OH-NO FACE

Mess with the tiger and you get the claws.

Ever have a really bad idea? We all have. At Pulp. Intl. we have them several times a week. But sometimes a really bad idea turns into a really bad reality, and when the realization hits that trouble has manifested in the physical world and is about to land on you with all its weight, time slows to a crawl and there’s a long moment inside your head when your inner voice goes, “Ohhhhh noooooo.” U.S. actress Marilyn Maxwell is experiencing that in the photo at top, which was published in an issue of Life magazine today in 1954. Just look at the close-up her face below. That’s an oh-no face if ever there was one.

Why she made that face is a story exactly along the lines you’d expect from seeing the first photo. Maxwell was booked at the Last Frontier Hotel in Las Vegas, where someone had the idea for her to perform with a tiger. The show was a flop because the tiger, whose name was Britches, refused to move. Turns out he had been fed sixteen pounds of horse meat earlier and wasn’t feeling very spry. He’d been given the meal so he’d be tired, thus pliant, but it backfired—he was immobile. Note to Maxwell: when your co-star needs a wheelbarrow of raw meat to be safe enough to work with you’re caught in the middle of a really bad idea.

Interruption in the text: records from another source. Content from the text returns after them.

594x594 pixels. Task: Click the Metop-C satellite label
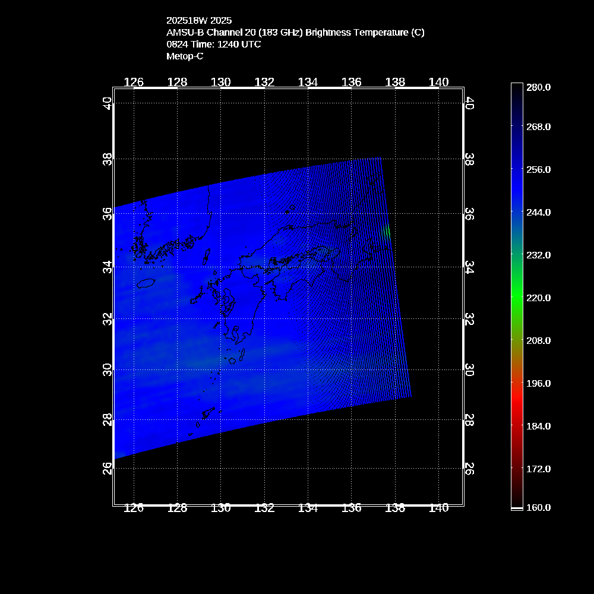coord(185,56)
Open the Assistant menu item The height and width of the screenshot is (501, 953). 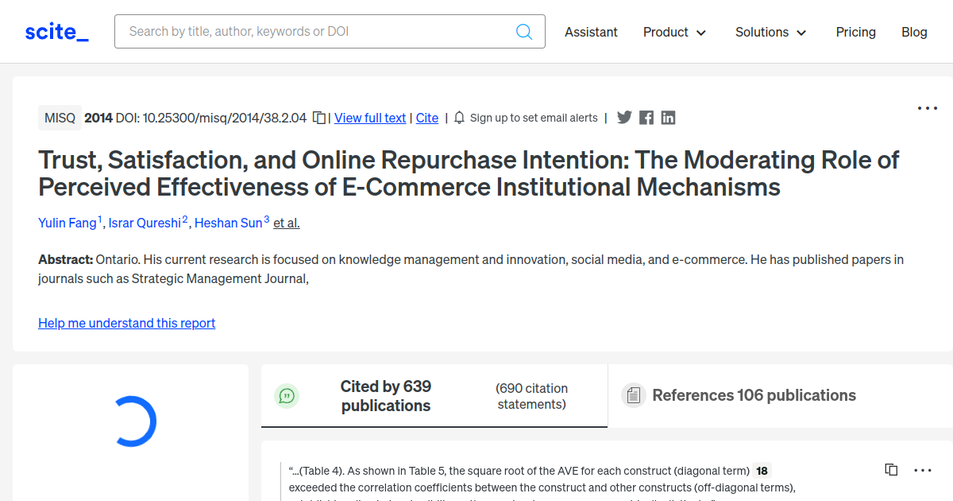click(x=591, y=32)
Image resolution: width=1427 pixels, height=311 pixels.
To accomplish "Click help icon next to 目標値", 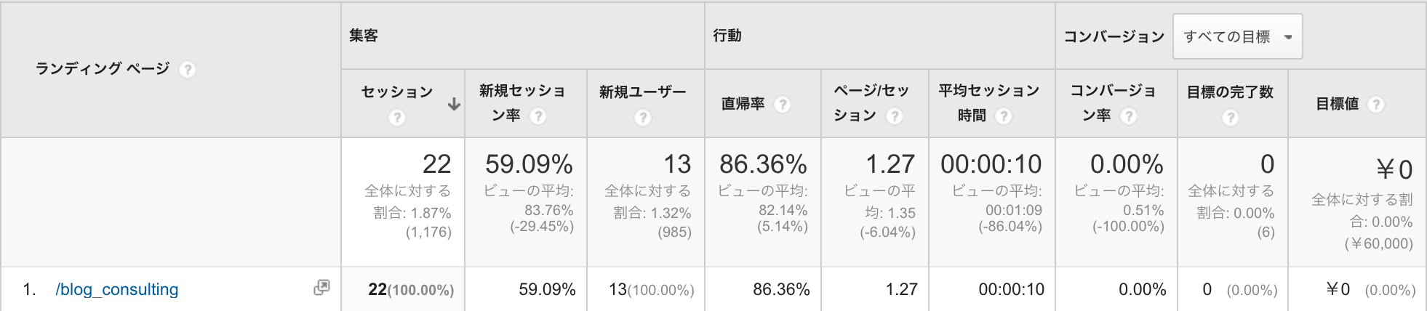I will [x=1375, y=104].
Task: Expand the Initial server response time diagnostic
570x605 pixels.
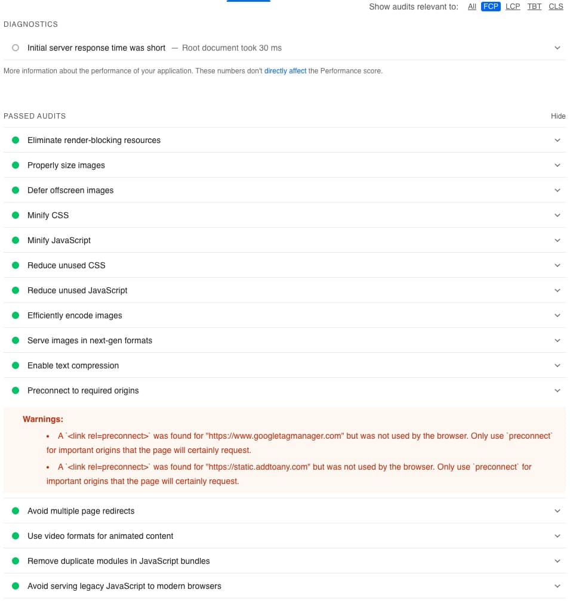Action: tap(557, 47)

The next day Life magazine wanted to stage a photo op—Maxwell was to swim with the tiger. But Britches didn’t want to get in the pool. Maybe he was holding a grudge from being relentlessly poked and prodded the night before. Maybe he just didn’t like pools. He was forcibly dragged into the water, at which point he thrashed and fretted—and clawed Maxwell on the foot. She actually escaped with only a minor gash, but Life played up the incident as though she’d almost died. And maybe in a sense the magazine was right. That same claw could have caught her in the face or eye and we’d be telling a totally different story today.

Below we have a couple more photos of Maxwell’s pool misadventure, and we also have a few photos of poor Britches being dragged across the Last Frontier stage by his neck when all he wants to do is digest his horse. Britches, though blameless, could have ended up in serious trouble for his clawing of Maxwell, but he was considered valuable, which means he didn’t end up a rug splayed in front of Hugh Hefner’s fireplace. Instead he was relieved of his showbiz duties. Maxwell commented to the Hollywood press, “We’re sending him back to his compound in Thousand Oaks. He’s stealing the show.”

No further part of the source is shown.